Excellence Achieved Through High Level Human Thinking
To illustrate just how AI would come out lacking in certain activities, let’s consider our case study for the Gargoyles brand of sunglasses. ChatGPT can produce a large number of ads for sunglasses at little or no cost, but most of those ads won’t bring anything new to the table or resonate with the audience.
However, when researchers spent time with the most loyal customers of Gargoyles to come up with a new ad, they discovered a commonality that AI simply did not have the power to discern. They found a unique quality of indomitability among these brand loyalists: many of them had been struck down somewhere in their upward striving, and they found the strength and resolve to keep going while the odds were clearly against them. They kept going and prevailed. The researchers were tireless in their pursuit of this rare trait, and they stretched the interpretive, intuitive, and synthesis-building capacities of their right brains to find it. Stretching further, they inspired creative teams to produce the award-winning “storyline of life” campaign for the Gargoyles brand.

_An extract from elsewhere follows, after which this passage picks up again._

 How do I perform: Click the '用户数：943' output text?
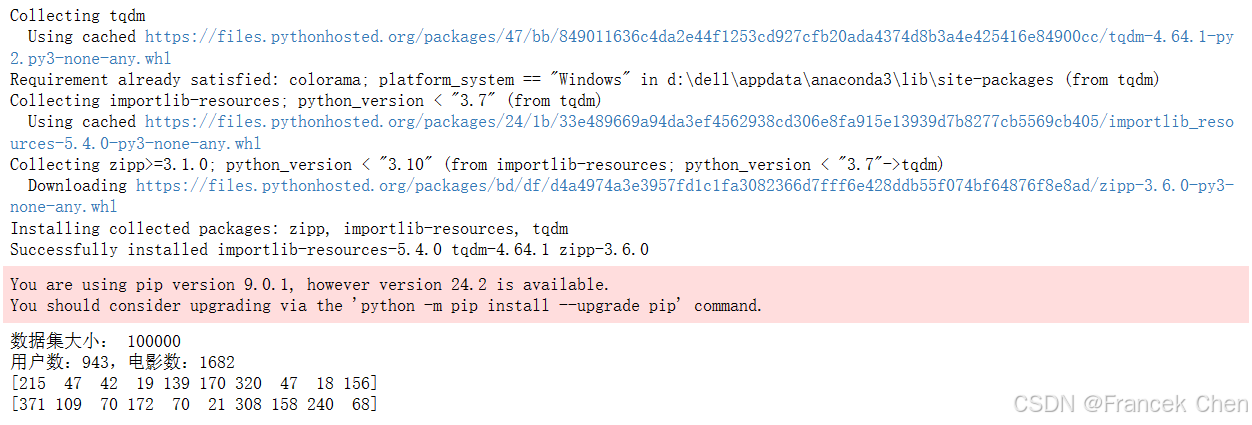point(59,362)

All told, this is a story of seeking excellence, where hard-working humans press the ordinary capacities of their intellects to higher layers of understanding of a subject matter, not settling for simply a summarization of the aggregate human experience on the topic. This is what excellence is all about, and AI is not prepared to do it. To achieve it, humans have to have a strong desire to go beyond the mediocre. They have to believe that stretching their brains to this level results in something good.

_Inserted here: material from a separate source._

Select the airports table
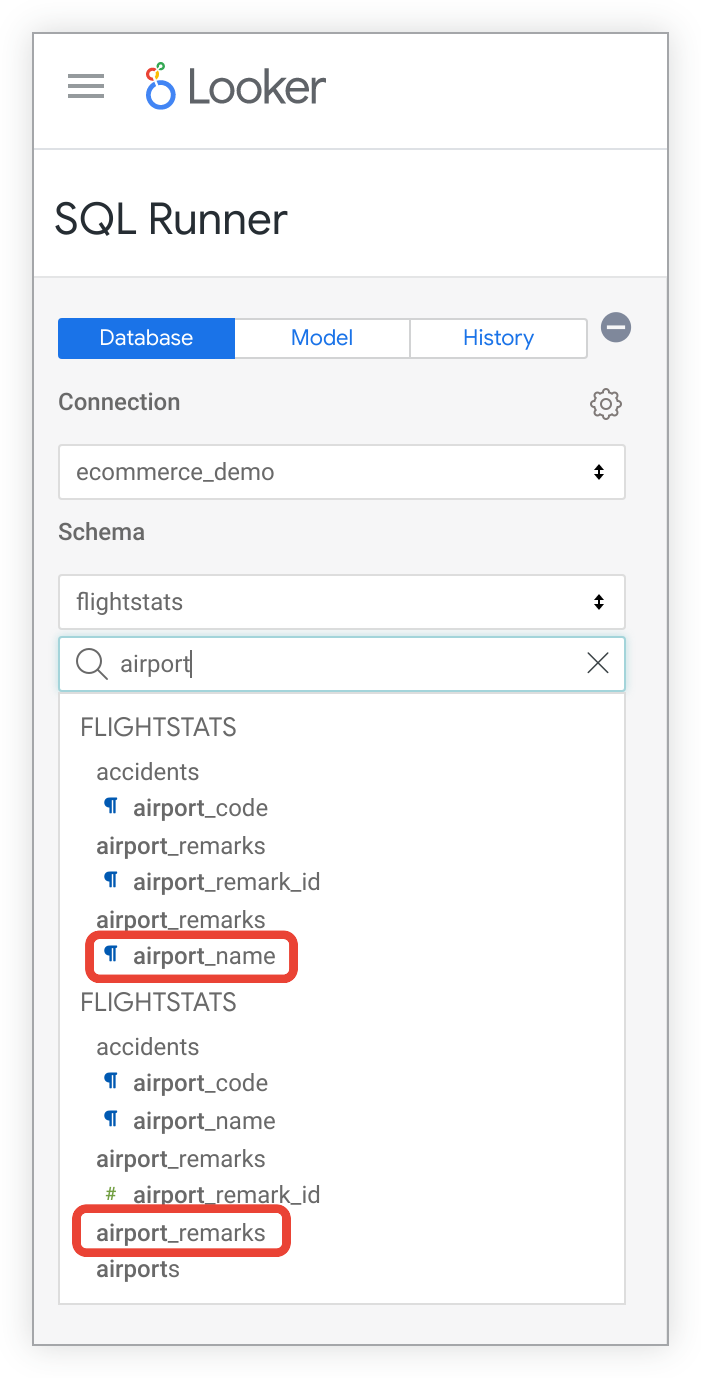This screenshot has height=1378, width=701. 138,1270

How To Make “Appropriate Use” of AI
But that is not to say that AI and high level human thinking can’t mix. The key is to recognize where AI would best fit in your process and methodologies, then decide where human intervention comes in. This is what we call “Appropriate Use” of AI.
Take for example our case study for Expedia Group and how they engage with millions of hospitality partners. Expedia offers their partner “advice” which helps them receive a booking over their competitors. With thousands of pieces of advice to give their partners, they utilize AI to filter through all those recommendations and present only the best ones to optimize revenue. Cascade Strategies has helped them further by creating a tool called Scenario Analyzer, which uses the underlying AI model to automate the selection of these most revenue-optimal pieces of advice.

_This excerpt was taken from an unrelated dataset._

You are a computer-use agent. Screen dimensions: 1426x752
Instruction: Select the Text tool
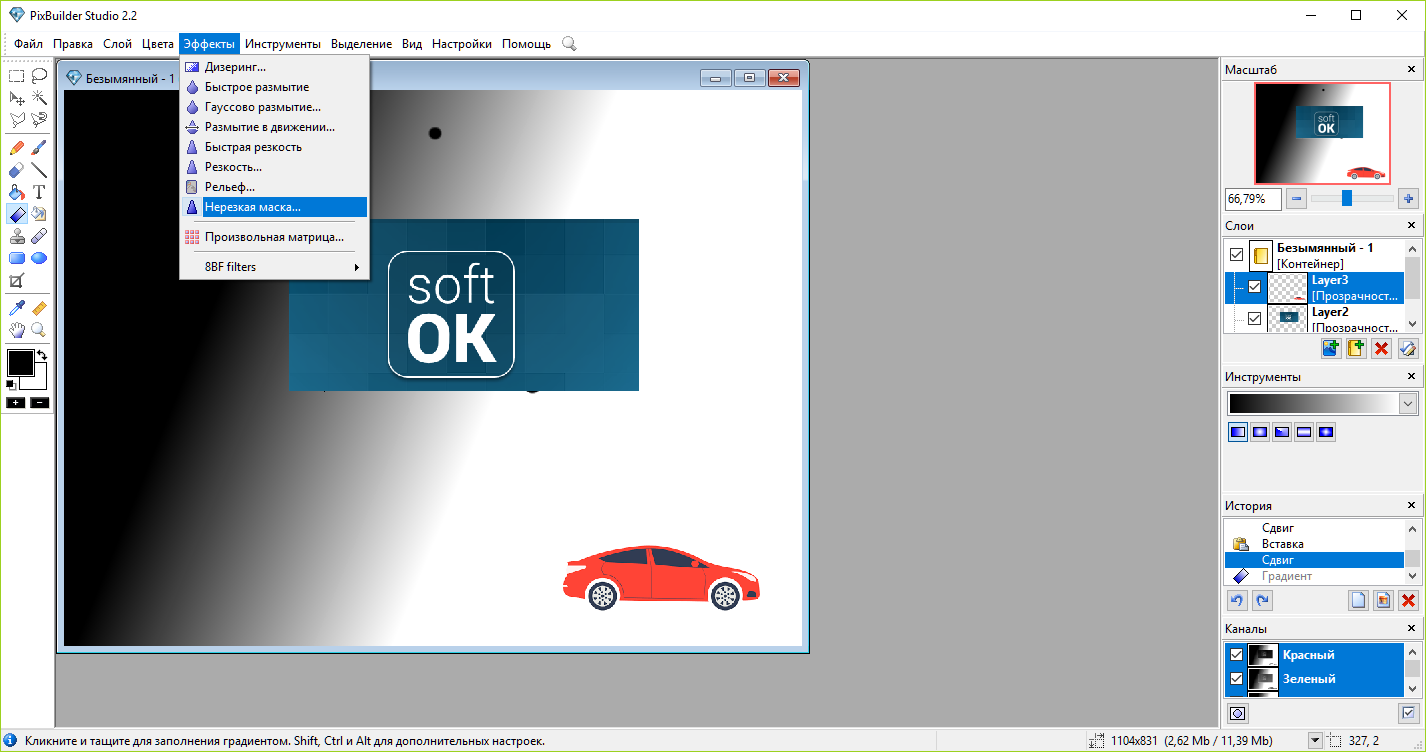[39, 192]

Either way, the end decision on which advice to go with (or whether they accept any advice at all) ultimately still comes from Expedia’s partner, not the AI.
Copyright ClaudeAI.uk
A Double-edged Sword
As you can see with ChatGPT, it’s easy to get carried away with all the hype surrounding AI. At launch, it was acclaimed for the exciting possibilities it represented, but now that it has hit a bump in the road, some people and outlets act as if ChatGPT is on its last leg. Hype is good when it’s necessary to draw attention; unfortunately in most cases, it sets up the loftiest of expectations when good sense gets overridden.
This is why we think a sensible mindset is the best way to approach and think about AI — to see it for what it really is. It’s a tool for increasing productivity and efficiency, not the end-all and be-all, as there is still much room for excellent human thinking backed by experience and values to come into play. Our concerns for now may not be as profound and dire as those expressed by James Cameron, Elon Musk, Steve Wozniak and others, but we’d like to believe that “appropriate use” of AI is the key towards better understanding and responsible stewardship of this emerging new technology.